Intel Puts 10nm Ice Lake CPUs on an M.2 Stick, Meet the Nervana NNP-I Accelerator

Intel announced here at its Israeli Development Center (IDC) Day in Haifa, Israel that its Nervana Neural Network Processor for Inference, of NNP-I for short, comes as a modified 10nm Ice Lake processor that will ride on a PCB that slots into an M.2 port (yes, an M.2 port that is normally used for storage). Intel also removed key portions of the Ice Lake processor, like the graphics cores and display blocks, to make room for AI accelerators.

 

(Image credit: Tom's Hardware)

The world of AI is upon us, poised to fundamentally change local compute on our phones, laptops, and desktops, but the majority of AI workloads still happen in the data center. Compute-heavy training workloads create complex neural networks that run object recognition, speech translation, and voice synthesis workloads, to name a few, but that's not where the work stops. The real key to employing the power of AI at scale lays in deploying the finished models to chew through the daily task of sorting and analyzing the world's data in a task called inference.

Records:
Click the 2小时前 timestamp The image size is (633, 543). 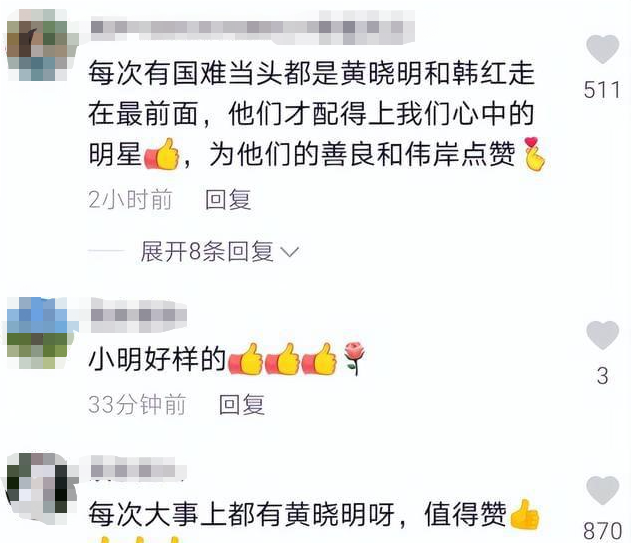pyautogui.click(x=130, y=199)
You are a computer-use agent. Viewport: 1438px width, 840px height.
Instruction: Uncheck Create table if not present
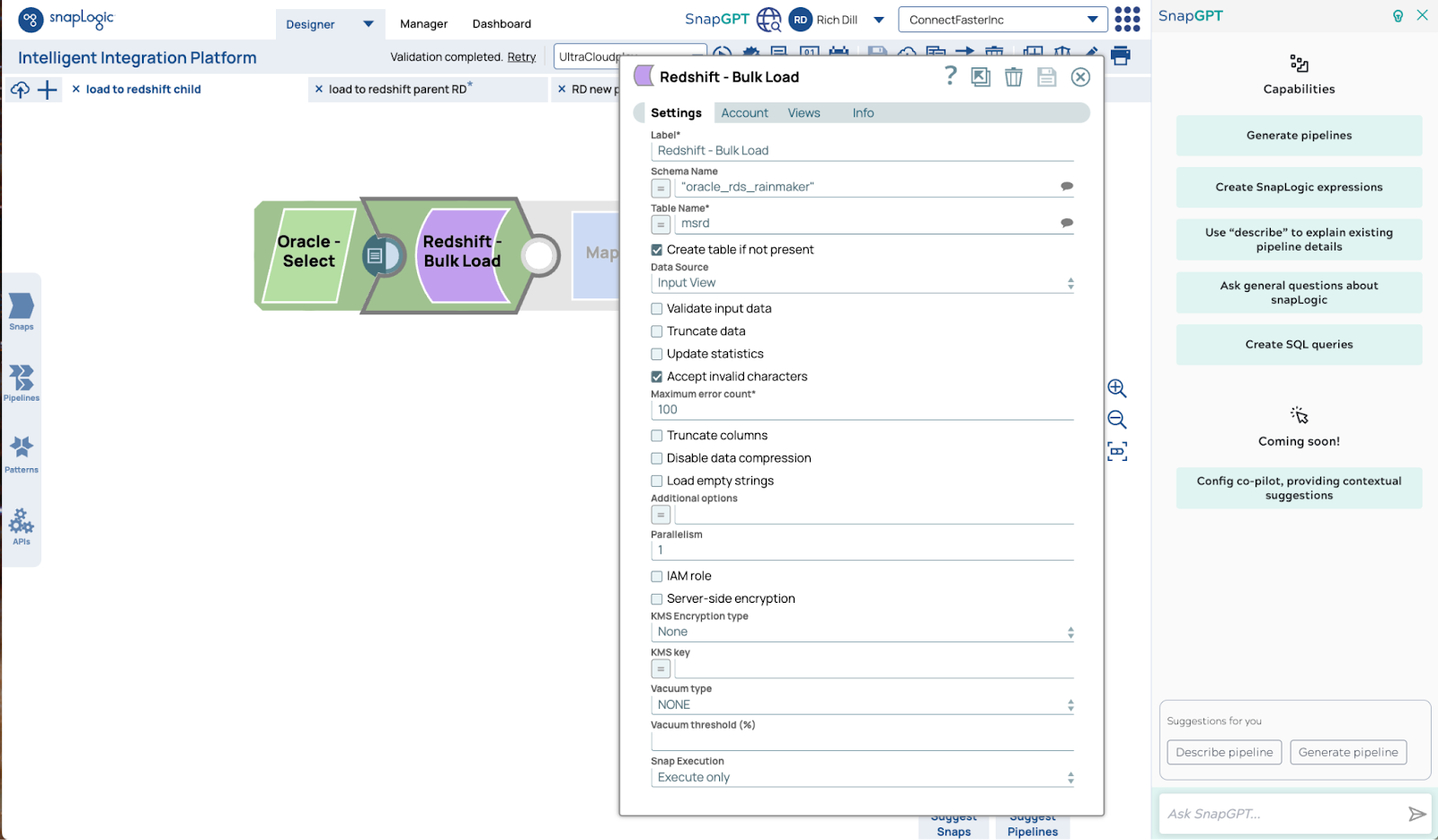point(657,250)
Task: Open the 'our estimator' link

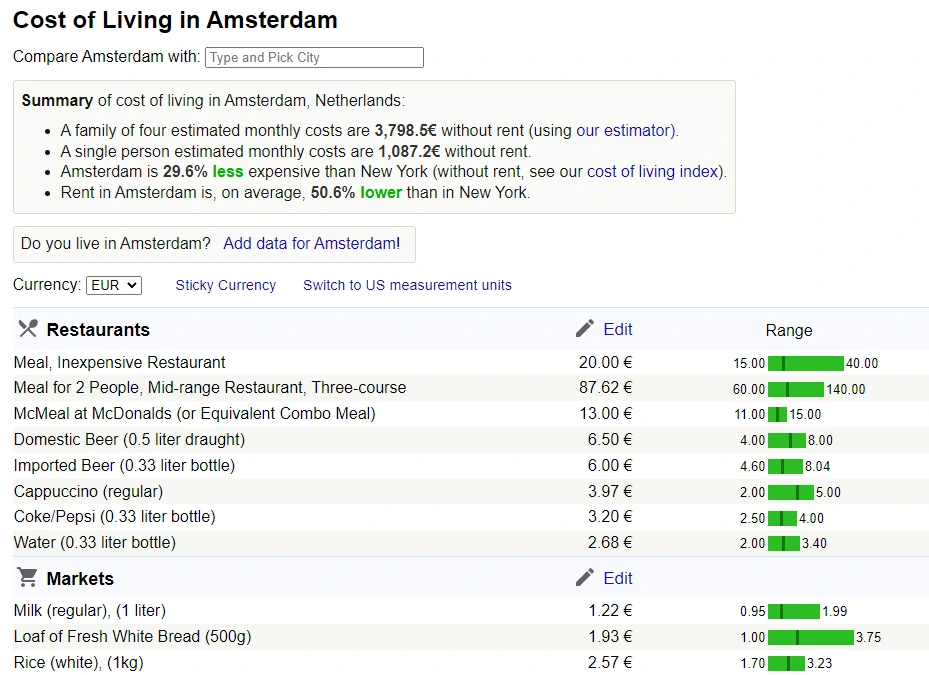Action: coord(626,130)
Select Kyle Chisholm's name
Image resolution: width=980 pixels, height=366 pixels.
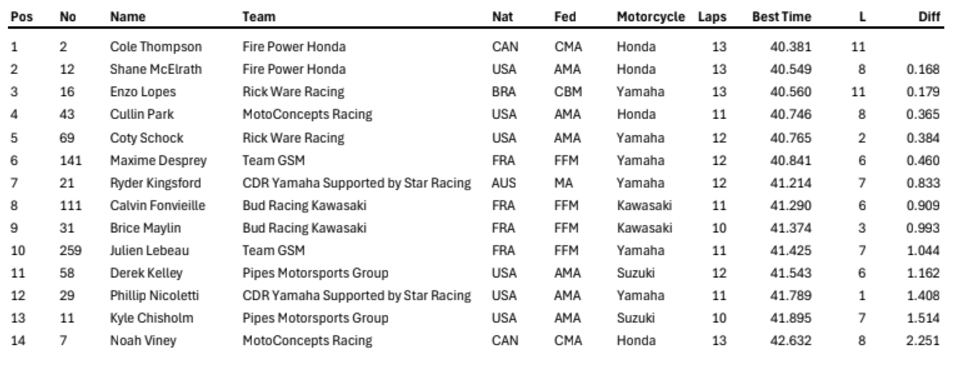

Tasks to complete:
a: In the NNP-I article, which parts of the Ice Lake processor did Intel remove to make room for AI accelerators?
b: Return the part of the NNP-I article that begins at the words "Intel Puts 10nm" and stops after the words "for AI accelerators.".
c: Shorten the paragraph of the NNP-I article that opens with "The world of AI is upon us" and keep its main facts.
The records are separate from the NNP-I article.

Solutions:
a: The graphics cores and display blocks.

b:
Intel Puts 10nm Ice Lake CPUs on an M.2 Stick, Meet the Nervana NNP-I Accelerator

Intel announced here at its Israeli Development Center (IDC) Day in Haifa, Israel that its Nervana Neural Network Processor for Inference, of NNP-I for short, comes as a modified 10nm Ice Lake processor that will ride on a PCB that slots into an M.2 port (yes, an M.2 port that is normally used for storage). Intel also removed key portions of the Ice Lake processor, like the graphics cores and display blocks, to make room for AI accelerators.

c: AI is set to change local computing on phones, laptops and desktops, but most AI work still happens in the data center. Heavy training builds neural networks for tasks like object recognition, speech translation and voice synthesis. The key to using AI at scale is inference: deploying the finished models to sort and analyze the world's data every day.